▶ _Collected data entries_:
Start of Block
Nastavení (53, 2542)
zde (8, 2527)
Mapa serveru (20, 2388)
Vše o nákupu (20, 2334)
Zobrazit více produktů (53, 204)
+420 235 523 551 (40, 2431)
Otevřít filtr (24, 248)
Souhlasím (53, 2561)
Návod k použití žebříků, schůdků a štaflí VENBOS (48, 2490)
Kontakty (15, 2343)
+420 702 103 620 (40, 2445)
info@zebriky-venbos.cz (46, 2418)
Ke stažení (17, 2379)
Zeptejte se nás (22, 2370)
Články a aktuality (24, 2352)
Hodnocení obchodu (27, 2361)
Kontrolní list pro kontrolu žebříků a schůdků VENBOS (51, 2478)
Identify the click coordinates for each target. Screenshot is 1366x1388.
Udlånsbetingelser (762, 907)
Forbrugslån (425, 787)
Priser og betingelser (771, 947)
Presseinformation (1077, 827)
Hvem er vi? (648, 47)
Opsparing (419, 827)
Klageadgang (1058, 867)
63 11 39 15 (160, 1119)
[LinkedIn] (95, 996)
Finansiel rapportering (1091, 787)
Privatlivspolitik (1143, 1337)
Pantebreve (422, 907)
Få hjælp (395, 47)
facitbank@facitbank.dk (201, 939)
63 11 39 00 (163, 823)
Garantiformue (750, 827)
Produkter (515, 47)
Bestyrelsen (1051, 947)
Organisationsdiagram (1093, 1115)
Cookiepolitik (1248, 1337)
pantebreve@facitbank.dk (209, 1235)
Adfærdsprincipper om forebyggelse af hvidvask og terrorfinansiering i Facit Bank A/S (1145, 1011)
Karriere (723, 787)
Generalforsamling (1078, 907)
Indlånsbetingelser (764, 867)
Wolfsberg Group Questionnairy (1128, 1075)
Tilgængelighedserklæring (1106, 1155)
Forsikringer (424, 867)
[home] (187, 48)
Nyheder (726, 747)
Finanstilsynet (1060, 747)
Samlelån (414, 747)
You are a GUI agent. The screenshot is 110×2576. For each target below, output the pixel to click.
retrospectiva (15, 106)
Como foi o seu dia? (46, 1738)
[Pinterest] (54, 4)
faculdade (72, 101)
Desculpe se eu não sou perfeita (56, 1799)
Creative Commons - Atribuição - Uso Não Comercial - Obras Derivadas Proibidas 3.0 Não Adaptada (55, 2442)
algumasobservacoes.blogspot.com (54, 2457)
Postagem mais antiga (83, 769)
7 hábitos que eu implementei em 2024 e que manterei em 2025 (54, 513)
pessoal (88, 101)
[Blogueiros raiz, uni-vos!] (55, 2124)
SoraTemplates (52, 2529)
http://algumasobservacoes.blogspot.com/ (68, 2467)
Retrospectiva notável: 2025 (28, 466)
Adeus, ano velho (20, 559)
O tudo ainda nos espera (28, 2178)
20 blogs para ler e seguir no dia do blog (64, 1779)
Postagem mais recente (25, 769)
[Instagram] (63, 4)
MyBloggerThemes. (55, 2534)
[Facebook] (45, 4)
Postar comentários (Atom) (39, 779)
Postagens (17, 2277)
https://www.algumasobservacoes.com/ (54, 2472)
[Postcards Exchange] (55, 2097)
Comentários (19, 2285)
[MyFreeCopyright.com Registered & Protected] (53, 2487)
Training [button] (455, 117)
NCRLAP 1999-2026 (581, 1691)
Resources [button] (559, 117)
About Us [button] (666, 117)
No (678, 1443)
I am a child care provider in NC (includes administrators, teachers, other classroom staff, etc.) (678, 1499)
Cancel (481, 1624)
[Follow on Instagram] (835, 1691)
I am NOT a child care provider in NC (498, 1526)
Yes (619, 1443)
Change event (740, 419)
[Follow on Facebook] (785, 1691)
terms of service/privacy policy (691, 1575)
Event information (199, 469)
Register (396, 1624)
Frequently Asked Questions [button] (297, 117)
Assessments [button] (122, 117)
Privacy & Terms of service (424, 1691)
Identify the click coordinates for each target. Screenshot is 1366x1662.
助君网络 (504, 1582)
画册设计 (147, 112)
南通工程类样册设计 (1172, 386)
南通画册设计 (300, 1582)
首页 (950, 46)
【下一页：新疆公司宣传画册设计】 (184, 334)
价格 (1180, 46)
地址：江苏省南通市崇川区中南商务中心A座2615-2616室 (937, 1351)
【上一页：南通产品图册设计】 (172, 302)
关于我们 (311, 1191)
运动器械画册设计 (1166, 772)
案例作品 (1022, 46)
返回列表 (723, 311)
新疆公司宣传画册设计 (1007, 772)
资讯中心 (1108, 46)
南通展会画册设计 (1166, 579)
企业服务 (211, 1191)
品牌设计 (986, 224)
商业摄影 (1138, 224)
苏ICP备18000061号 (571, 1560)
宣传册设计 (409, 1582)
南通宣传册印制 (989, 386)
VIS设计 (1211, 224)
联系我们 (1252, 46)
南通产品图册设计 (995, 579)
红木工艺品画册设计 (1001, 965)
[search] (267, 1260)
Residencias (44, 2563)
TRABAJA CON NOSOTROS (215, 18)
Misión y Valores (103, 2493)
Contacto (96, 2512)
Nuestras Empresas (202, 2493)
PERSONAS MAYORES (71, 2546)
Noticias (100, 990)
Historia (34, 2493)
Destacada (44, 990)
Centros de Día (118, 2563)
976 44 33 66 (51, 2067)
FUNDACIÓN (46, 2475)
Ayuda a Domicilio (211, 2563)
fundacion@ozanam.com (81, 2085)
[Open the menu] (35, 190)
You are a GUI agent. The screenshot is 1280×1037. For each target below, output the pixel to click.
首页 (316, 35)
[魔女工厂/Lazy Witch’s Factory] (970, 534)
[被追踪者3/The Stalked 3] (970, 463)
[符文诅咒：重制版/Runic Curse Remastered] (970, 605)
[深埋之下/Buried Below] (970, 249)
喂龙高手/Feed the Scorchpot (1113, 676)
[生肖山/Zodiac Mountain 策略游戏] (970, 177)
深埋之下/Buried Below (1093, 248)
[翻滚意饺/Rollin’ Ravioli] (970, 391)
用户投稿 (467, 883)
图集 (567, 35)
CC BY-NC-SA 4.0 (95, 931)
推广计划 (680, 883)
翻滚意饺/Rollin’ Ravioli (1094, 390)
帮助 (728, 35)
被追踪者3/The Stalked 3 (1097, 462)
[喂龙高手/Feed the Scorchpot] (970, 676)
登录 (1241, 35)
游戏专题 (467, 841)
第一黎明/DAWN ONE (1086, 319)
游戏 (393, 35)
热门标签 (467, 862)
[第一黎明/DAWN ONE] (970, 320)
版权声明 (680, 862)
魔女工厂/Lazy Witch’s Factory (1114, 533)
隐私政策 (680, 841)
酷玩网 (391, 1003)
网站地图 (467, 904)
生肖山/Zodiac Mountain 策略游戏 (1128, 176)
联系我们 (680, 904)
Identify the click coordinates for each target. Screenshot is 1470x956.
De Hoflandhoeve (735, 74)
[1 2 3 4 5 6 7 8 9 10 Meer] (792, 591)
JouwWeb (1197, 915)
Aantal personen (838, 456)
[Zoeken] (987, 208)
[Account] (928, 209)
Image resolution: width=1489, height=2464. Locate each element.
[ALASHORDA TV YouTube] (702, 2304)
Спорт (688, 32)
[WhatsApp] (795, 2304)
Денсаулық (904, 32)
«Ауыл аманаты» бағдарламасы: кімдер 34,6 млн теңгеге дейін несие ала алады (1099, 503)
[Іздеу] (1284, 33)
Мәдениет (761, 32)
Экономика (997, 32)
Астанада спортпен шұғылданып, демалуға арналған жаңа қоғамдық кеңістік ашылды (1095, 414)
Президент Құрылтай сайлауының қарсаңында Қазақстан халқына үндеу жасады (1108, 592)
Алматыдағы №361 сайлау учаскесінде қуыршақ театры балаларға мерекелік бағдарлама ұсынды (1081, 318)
End of Block
An exact repetition of the data above is all that is needed.

Nastavení (53, 2542)
zde (8, 2527)
Mapa serveru (20, 2388)
Vše o nákupu (20, 2334)
Zobrazit více produktů (53, 204)
+420 235 523 551 (40, 2431)
Otevřít filtr (24, 248)
Souhlasím (53, 2561)
Návod k použití žebříků, schůdků a štaflí VENBOS (48, 2490)
Kontakty (15, 2343)
+420 702 103 620 (40, 2445)
info@zebriky-venbos.cz (46, 2418)
Ke stažení (17, 2379)
Zeptejte se nás (22, 2370)
Články a aktuality (24, 2352)
Hodnocení obchodu (27, 2361)
Kontrolní list pro kontrolu žebříků a schůdků VENBOS (51, 2478)
Identify the click coordinates for each target. Screenshot is 1366x1388.
Udlånsbetingelser (762, 907)
Forbrugslån (425, 787)
Priser og betingelser (771, 947)
Presseinformation (1077, 827)
Hvem er vi? (648, 47)
Opsparing (419, 827)
Klageadgang (1058, 867)
63 11 39 15 (160, 1119)
[LinkedIn] (95, 996)
Finansiel rapportering (1091, 787)
Privatlivspolitik (1143, 1337)
Pantebreve (422, 907)
Få hjælp (395, 47)
facitbank@facitbank.dk (201, 939)
63 11 39 00 (163, 823)
Garantiformue (750, 827)
Produkter (515, 47)
Bestyrelsen (1051, 947)
Organisationsdiagram (1093, 1115)
Cookiepolitik (1248, 1337)
pantebreve@facitbank.dk (209, 1235)
Adfærdsprincipper om forebyggelse af hvidvask og terrorfinansiering i Facit Bank A/S (1145, 1011)
Karriere (723, 787)
Generalforsamling (1078, 907)
Indlånsbetingelser (764, 867)
Wolfsberg Group Questionnairy (1128, 1075)
Tilgængelighedserklæring (1106, 1155)
Forsikringer (424, 867)
[home] (187, 48)
Nyheder (726, 747)
Finanstilsynet (1060, 747)
Samlelån (414, 747)
You are a GUI agent. The screenshot is 110×2576. For each target below, output the pixel to click.
retrospectiva (15, 106)
Como foi o seu dia? (46, 1738)
[Pinterest] (54, 4)
faculdade (72, 101)
Desculpe se eu não sou perfeita (56, 1799)
Creative Commons - Atribuição - Uso Não Comercial - Obras Derivadas Proibidas 3.0 Não Adaptada (55, 2442)
algumasobservacoes.blogspot.com (54, 2457)
Postagem mais antiga (83, 769)
7 hábitos que eu implementei em 2024 e que manterei em 2025 (54, 513)
pessoal (88, 101)
[Blogueiros raiz, uni-vos!] (55, 2124)
SoraTemplates (52, 2529)
http://algumasobservacoes.blogspot.com/ (68, 2467)
Retrospectiva notável: 2025 (28, 466)
Adeus, ano velho (20, 559)
O tudo ainda nos espera (28, 2178)
20 blogs para ler e seguir no dia do blog (64, 1779)
Postagem mais recente (25, 769)
[Instagram] (63, 4)
MyBloggerThemes. (55, 2534)
[Facebook] (45, 4)
Postar comentários (Atom) (39, 779)
Postagens (17, 2277)
https://www.algumasobservacoes.com/ (54, 2472)
[Postcards Exchange] (55, 2097)
Comentários (19, 2285)
[MyFreeCopyright.com Registered & Protected] (53, 2487)
Training [button] (455, 117)
NCRLAP 1999-2026 (581, 1691)
Resources [button] (559, 117)
About Us [button] (666, 117)
No (678, 1443)
I am a child care provider in NC (includes administrators, teachers, other classroom staff, etc.) (678, 1499)
Cancel (481, 1624)
[Follow on Instagram] (835, 1691)
I am NOT a child care provider in NC (498, 1526)
Yes (619, 1443)
Change event (740, 419)
[Follow on Facebook] (785, 1691)
terms of service/privacy policy (691, 1575)
Event information (199, 469)
Register (396, 1624)
Frequently Asked Questions [button] (297, 117)
Assessments [button] (122, 117)
Privacy & Terms of service (424, 1691)
Identify the click coordinates for each target. Screenshot is 1366x1662.
助君网络 (504, 1582)
画册设计 (147, 112)
南通工程类样册设计 (1172, 386)
南通画册设计 (300, 1582)
首页 (950, 46)
【下一页：新疆公司宣传画册设计】 (184, 334)
价格 (1180, 46)
地址：江苏省南通市崇川区中南商务中心A座2615-2616室 (937, 1351)
【上一页：南通产品图册设计】 (172, 302)
关于我们 (311, 1191)
运动器械画册设计 (1166, 772)
案例作品 (1022, 46)
返回列表 (723, 311)
新疆公司宣传画册设计 (1007, 772)
资讯中心 (1108, 46)
南通展会画册设计 (1166, 579)
企业服务 (211, 1191)
品牌设计 (986, 224)
商业摄影 (1138, 224)
苏ICP备18000061号 (571, 1560)
宣传册设计 (409, 1582)
南通宣传册印制 (989, 386)
VIS设计 (1211, 224)
联系我们 (1252, 46)
南通产品图册设计 (995, 579)
红木工艺品画册设计 (1001, 965)
[search] (267, 1260)
Residencias (44, 2563)
TRABAJA CON NOSOTROS (215, 18)
Misión y Valores (103, 2493)
Contacto (96, 2512)
Nuestras Empresas (202, 2493)
PERSONAS MAYORES (71, 2546)
Noticias (100, 990)
Historia (34, 2493)
Destacada (44, 990)
Centros de Día (118, 2563)
976 44 33 66 (51, 2067)
FUNDACIÓN (46, 2475)
Ayuda a Domicilio (211, 2563)
fundacion@ozanam.com (81, 2085)
[Open the menu] (35, 190)
You are a GUI agent. The screenshot is 1280×1037. For each target below, output the pixel to click.
首页 (316, 35)
[魔女工厂/Lazy Witch’s Factory] (970, 534)
[被追踪者3/The Stalked 3] (970, 463)
[符文诅咒：重制版/Runic Curse Remastered] (970, 605)
[深埋之下/Buried Below] (970, 249)
喂龙高手/Feed the Scorchpot (1113, 676)
[生肖山/Zodiac Mountain 策略游戏] (970, 177)
深埋之下/Buried Below (1093, 248)
[翻滚意饺/Rollin’ Ravioli] (970, 391)
用户投稿 (467, 883)
图集 (567, 35)
CC BY-NC-SA 4.0 (95, 931)
推广计划 (680, 883)
翻滚意饺/Rollin’ Ravioli (1094, 390)
帮助 (728, 35)
被追踪者3/The Stalked 3 (1097, 462)
[喂龙高手/Feed the Scorchpot] (970, 676)
登录 (1241, 35)
游戏专题 (467, 841)
第一黎明/DAWN ONE (1086, 319)
游戏 (393, 35)
热门标签 (467, 862)
[第一黎明/DAWN ONE] (970, 320)
版权声明 (680, 862)
魔女工厂/Lazy Witch’s Factory (1114, 533)
隐私政策 (680, 841)
酷玩网 (391, 1003)
网站地图 (467, 904)
生肖山/Zodiac Mountain 策略游戏 (1128, 176)
联系我们 (680, 904)
Identify the click coordinates for each target. Screenshot is 1470x956.
De Hoflandhoeve (735, 74)
[1 2 3 4 5 6 7 8 9 10 Meer] (792, 591)
JouwWeb (1197, 915)
Aantal personen (838, 456)
[Zoeken] (987, 208)
[Account] (928, 209)
Image resolution: width=1489, height=2464. Locate each element.
[ALASHORDA TV YouTube] (702, 2304)
Спорт (688, 32)
[WhatsApp] (795, 2304)
Денсаулық (904, 32)
«Ауыл аманаты» бағдарламасы: кімдер 34,6 млн теңгеге дейін несие ала алады (1099, 503)
[Іздеу] (1284, 33)
Мәдениет (761, 32)
Экономика (997, 32)
Астанада спортпен шұғылданып, демалуға арналған жаңа қоғамдық кеңістік ашылды (1095, 414)
Президент Құрылтай сайлауының қарсаңында Қазақстан халқына үндеу жасады (1108, 592)
Алматыдағы №361 сайлау учаскесінде қуыршақ театры балаларға мерекелік бағдарлама ұсынды (1081, 318)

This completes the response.